AKAP18δ-SERCA2 Complex

SERCA2 controls Ca2+ reuptake into the sarcoplasmic reticulum, a rate-limiting step for cardiac relaxation. SERCA2 activity is regulated by numerous factors, including the cytoplasmic/SR Ca2+ gradient, the protein concentration of SERCA2, and the SR inhibitory protein phospholamban (PLN). Dephosphorylated PLN binds to SERCA2 and suppresses its activity, whereas phosphorylation of PLN on Ser16 by PKA dissociates PLN from SERCA2, increasing the Ca2+ reuptake into the SR. This PKA-mediated phosphorylation of PLN is strictly dependent on the function of AKAP18δ, a long splice variant of the AKAP18 gene.75,76 Both the displacement of AKAP18δ from PLN or the silencing of AKAP18δ significantly reduce the PKA-dependent PLN phosphorylation after β-adrenergic stimulation, resulting in a decrease in Ca2+ reuptake into the sarcoplasmic reticulum. Alterations in the function of PLN-SERCA2 complex are linked to cardiac dysfunction.77 Because AKAP18δ mediates PLN phosphorylation and subsequent increase in SERCA2 activity, modulation of AKAP18δ could represent a novel pharmacological target in the treatment of heart failure.78

Sarcomeric AKAPs

Several actin-associated (ezrin, gravin, WAVE-1, and AKAP79/ 150) and microtubule-associated (MAP2, AKAP350/450, hAKAP220, pericentrin, flagellar radial spoke protein 3) AKAPs have been described in different tissues.79 In the heart, multiple evidences have demonstrated the crucial role of AKAPs in targeting PKA at the sarcomere.80 In particular, 3 different AKAPs are involved in mediating PKA-dependent phosphorylation of sarcomeric proteins, crucial regulators of myocardial contractile function.

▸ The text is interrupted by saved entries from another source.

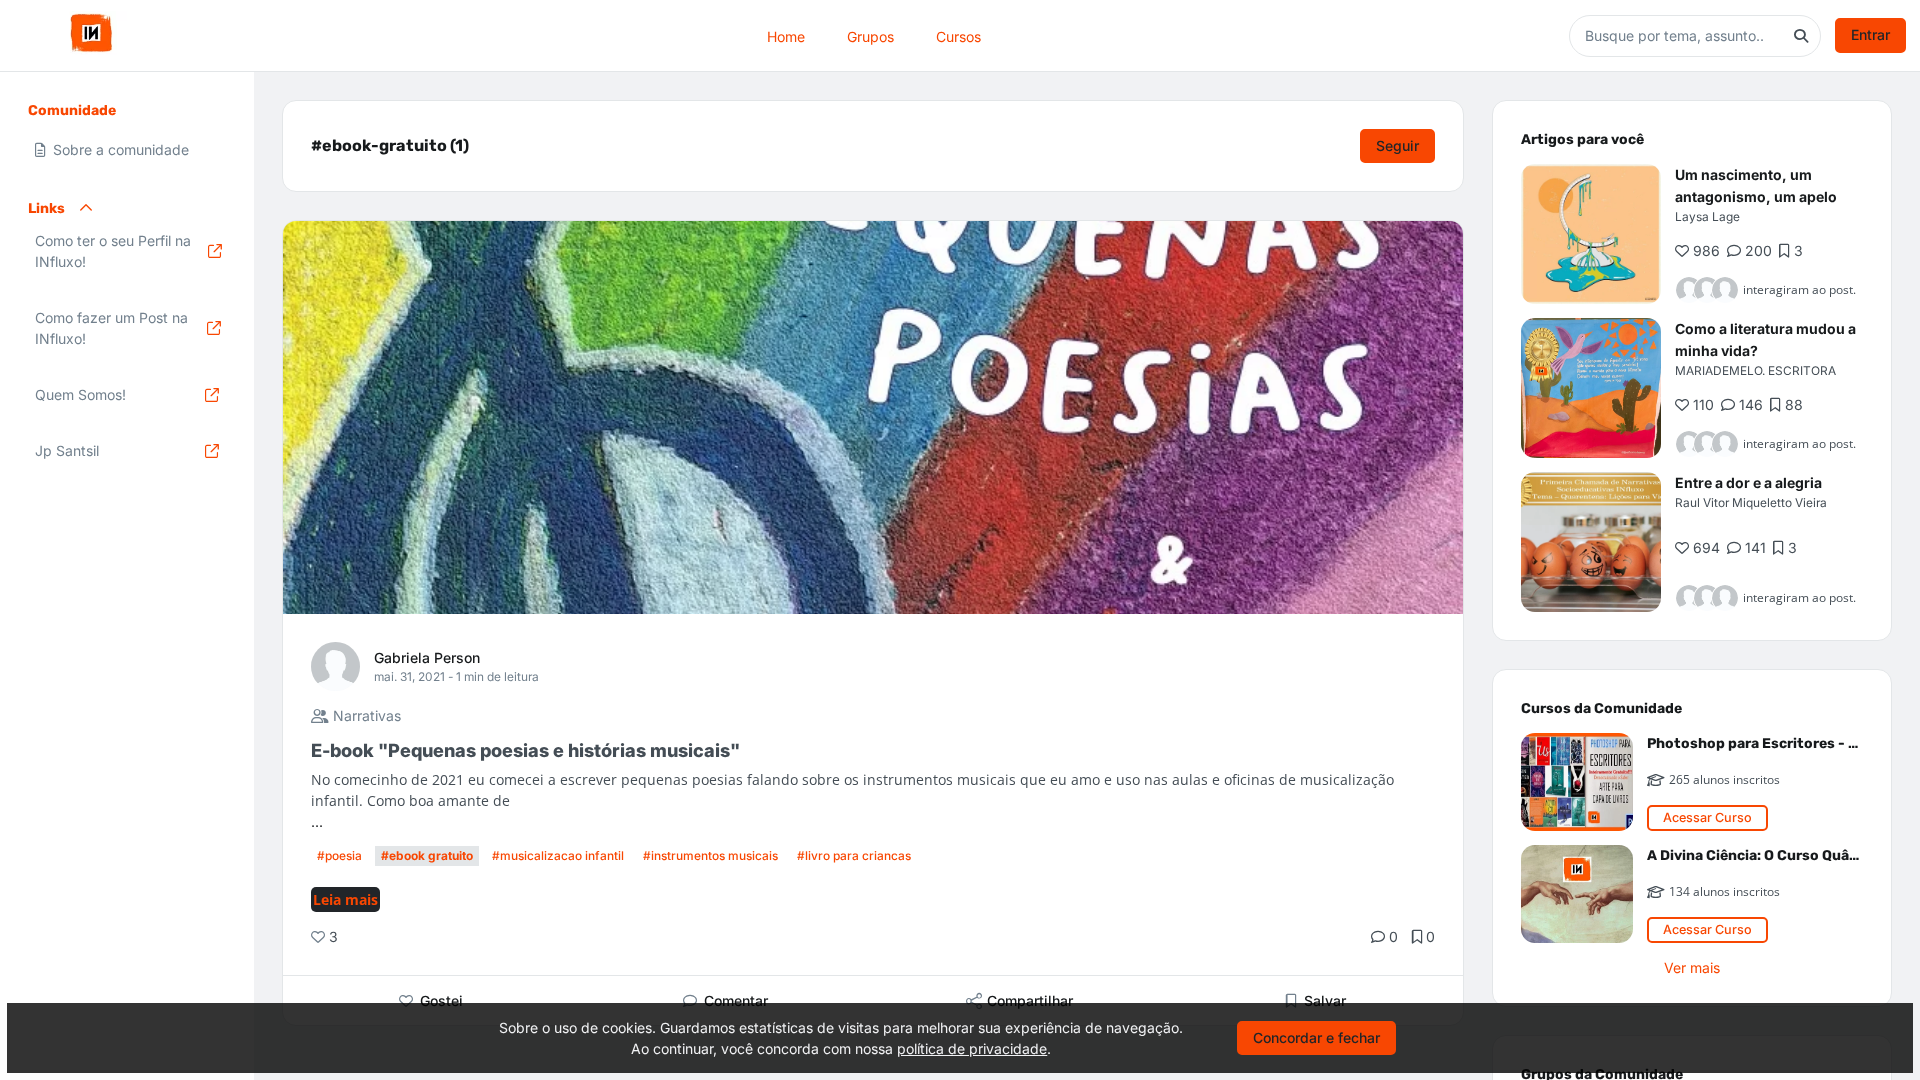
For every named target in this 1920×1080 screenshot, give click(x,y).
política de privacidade (972, 1048)
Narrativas (365, 715)
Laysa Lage (1707, 216)
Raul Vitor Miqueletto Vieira (1751, 502)
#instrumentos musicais (710, 855)
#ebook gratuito (427, 855)
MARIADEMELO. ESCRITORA (1755, 370)
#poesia (339, 855)
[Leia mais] (1591, 234)
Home (786, 35)
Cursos (958, 35)
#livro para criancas (854, 855)
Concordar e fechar (1316, 1037)
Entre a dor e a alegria (1748, 482)
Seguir (1397, 145)
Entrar (1870, 34)
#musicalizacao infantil (558, 855)
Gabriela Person (427, 657)
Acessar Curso (1707, 817)
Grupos (870, 35)
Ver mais (1692, 967)
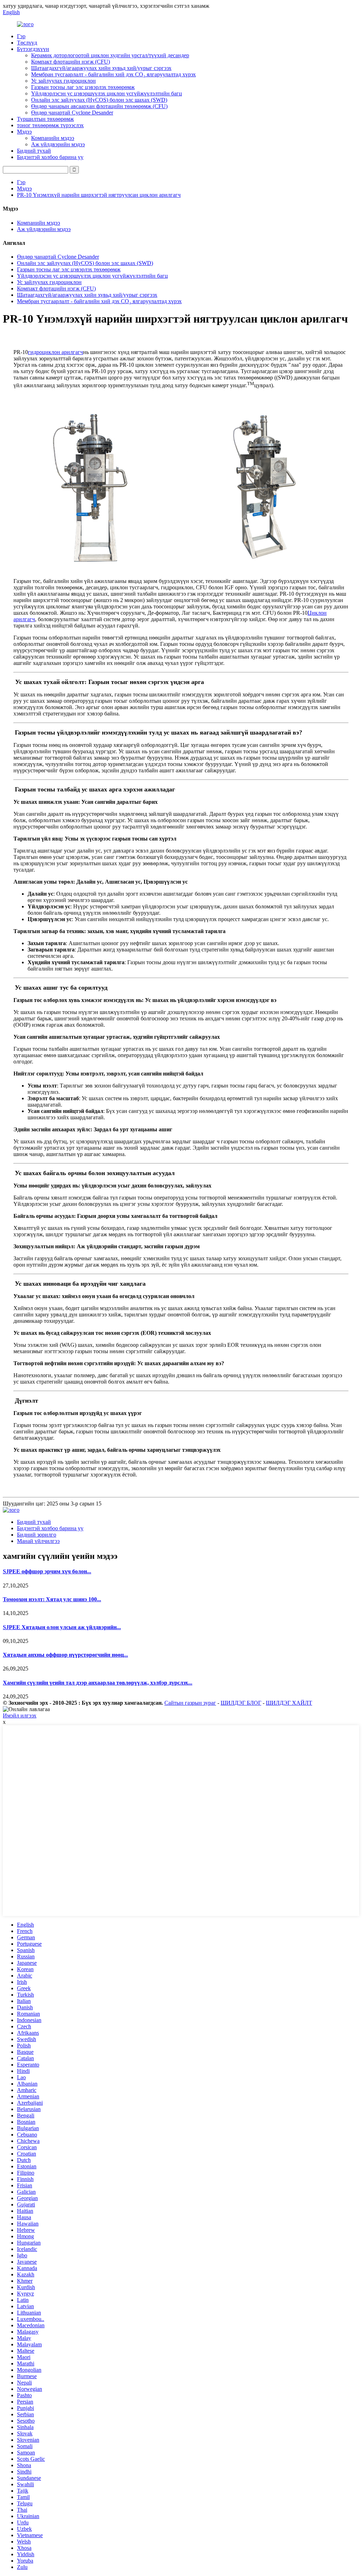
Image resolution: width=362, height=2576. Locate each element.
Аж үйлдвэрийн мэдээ (58, 144)
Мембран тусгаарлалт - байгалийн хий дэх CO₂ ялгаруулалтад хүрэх (113, 74)
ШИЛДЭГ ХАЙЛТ (289, 1703)
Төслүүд (27, 43)
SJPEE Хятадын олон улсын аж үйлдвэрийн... (62, 1627)
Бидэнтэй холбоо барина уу (50, 157)
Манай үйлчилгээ (38, 1541)
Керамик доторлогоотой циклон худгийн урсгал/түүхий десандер (110, 55)
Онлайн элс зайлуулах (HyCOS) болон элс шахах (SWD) (99, 100)
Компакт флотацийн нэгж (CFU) (70, 62)
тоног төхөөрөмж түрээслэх (50, 125)
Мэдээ (24, 132)
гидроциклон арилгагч (55, 352)
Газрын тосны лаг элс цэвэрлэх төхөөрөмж (83, 87)
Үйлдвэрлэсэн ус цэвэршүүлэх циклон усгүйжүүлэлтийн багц (106, 93)
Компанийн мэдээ (52, 138)
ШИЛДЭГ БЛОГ (241, 1703)
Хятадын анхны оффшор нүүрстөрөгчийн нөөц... (65, 1655)
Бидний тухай (34, 151)
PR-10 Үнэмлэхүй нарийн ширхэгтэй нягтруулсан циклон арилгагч (99, 195)
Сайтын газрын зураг (190, 1703)
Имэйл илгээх (19, 1716)
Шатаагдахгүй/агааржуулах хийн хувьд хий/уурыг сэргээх (101, 68)
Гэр (21, 36)
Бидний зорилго (36, 1535)
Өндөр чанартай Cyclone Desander (72, 113)
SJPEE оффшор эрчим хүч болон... (47, 1571)
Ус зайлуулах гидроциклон (63, 81)
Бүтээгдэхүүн (33, 49)
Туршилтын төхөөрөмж (45, 119)
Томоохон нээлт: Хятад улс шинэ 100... (52, 1599)
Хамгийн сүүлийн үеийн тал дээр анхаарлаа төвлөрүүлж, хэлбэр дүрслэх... (97, 1683)
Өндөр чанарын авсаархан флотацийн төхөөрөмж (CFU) (99, 106)
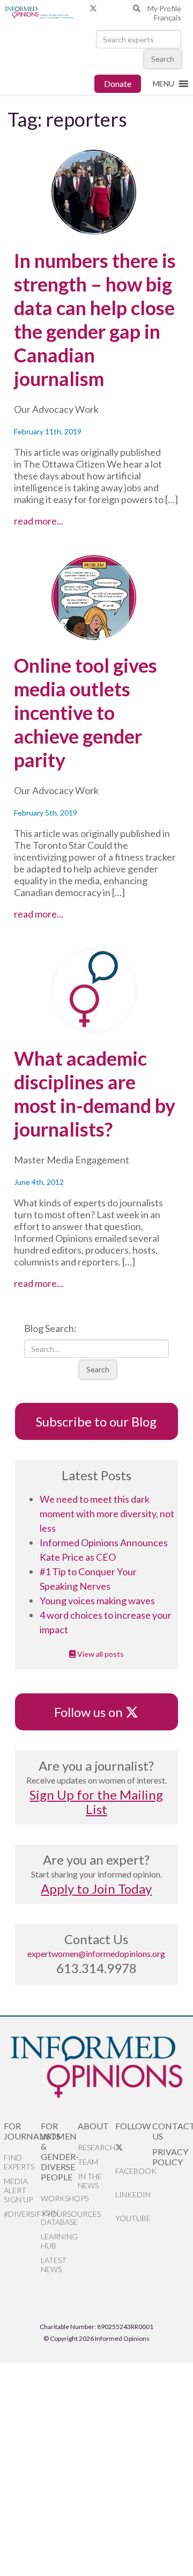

Synemin is the first intermediate filament protein shown to bind PKA RII and to localize a pool of PKA, allowing local substrate phosphorylation within the myocyte cytoskeleton. Intermediate filament-targeted PKA could phosphorylate substrates found at the Z-line or regulate intermediate filament structure. Synemin is overexpressed in failing hearts: this correlates with an increase in PKA targeting to sites undergoing molecular remodeling.81

Cardiac troponin T has been recently characterized as a novel dual-specificity AKAP able to dock PKA at the thin filaments in proximity of its main sarcomeric substrates.82 Within the myocardial contraction machinery, PKA phosphorylates cardiac myosin binding protein C and this event results in enhanced cardiac contractility due to the rearrangement of the myosin crossbridges and thick filament structure.83 This configuration ensures that PKA is tethered near its substrate thanks to the recently characterized dual AKAP myomegalin (MMGL). Myomegalin is a PDE4D-interacting protein84 involved in assembling a cAMP/PKA/PDE signaling module at the sarcomere.85 The translocation of myomegalin to the sarcomere is therefore compatible with a mechanism that would lead to increased β-adrenergic-stimulated phosphorylation of cardiac myosin binding protein C and cTnI, thus enhancing cardiac contraction as well as cardioprotection.86,87

Cardiac Rhythm and Arrhythmias

Cardiac contractility and rhythm respond rapidly to physical activity and emotional stress to meet the changes in the metabolic needs of the organism. The sympathetic nervous system is the main player of this response and acts by enhancing the current amplitude of the slowly activating delayed rectifier IKs potassium channel (also referred to as HERG).88 IKs channel is composed by the pore-forming α-subunit KCNQ1 that conducts the ionic current and the auxiliary β-subunit KCNE1 that controls the biophysical properties of the channel.89,90 IKs channels are regulated by the sympathetic nervous system via the β-AR/cAMP/PKA pathway. High cAMP levels cause an increase in the IKs amplitude and a slowdown in the current decay during deactivation.88 This cAMP-mediated regulation of the channel is controlled by the scaffold protein Yotiao (also referred to as AKAP9), which recruits PKA and the protein phosphatase 1 to the C-terminal domain of the KCNQ1 subunit.91,92 PKA-dependent functional regulation of IKs channels is lost when the binding site for Yotiao on the KCNQ1 subunit is mutated (KCNQ1-G589D).91,93 Mutations in both subunits of the IKs channel are associated with at least 2 heritable arrhythmic syndromes, referred to as catecholaminergic polymorphic ventricular tachycardia94 and long-QT syndrome.95 Variants of long-QT syndrome have been shown to be caused by mutations in both the IKs channel α (KCNQ1, LQT1) and β (KCNE1, LQT5) subunits.96,97 Recently, a cohort of patients with genotype-negative long-QT syndrome have been described to carry a missense mutation in Yotiao (S1570L). The S1570L mutation is in the binding domain of Yotiao for KCNQ1. Disruption of the Yotiao/KCNQ1 interaction reduces the PKA-mediated phosphorylation on KCNQ1 amino terminus (Ser27) and eliminates the functional response of IKs channel to cAMP.98 The interaction between Yotiao and KCNQ1 is thus essentially required for the maintenance of a normal heart rhythm.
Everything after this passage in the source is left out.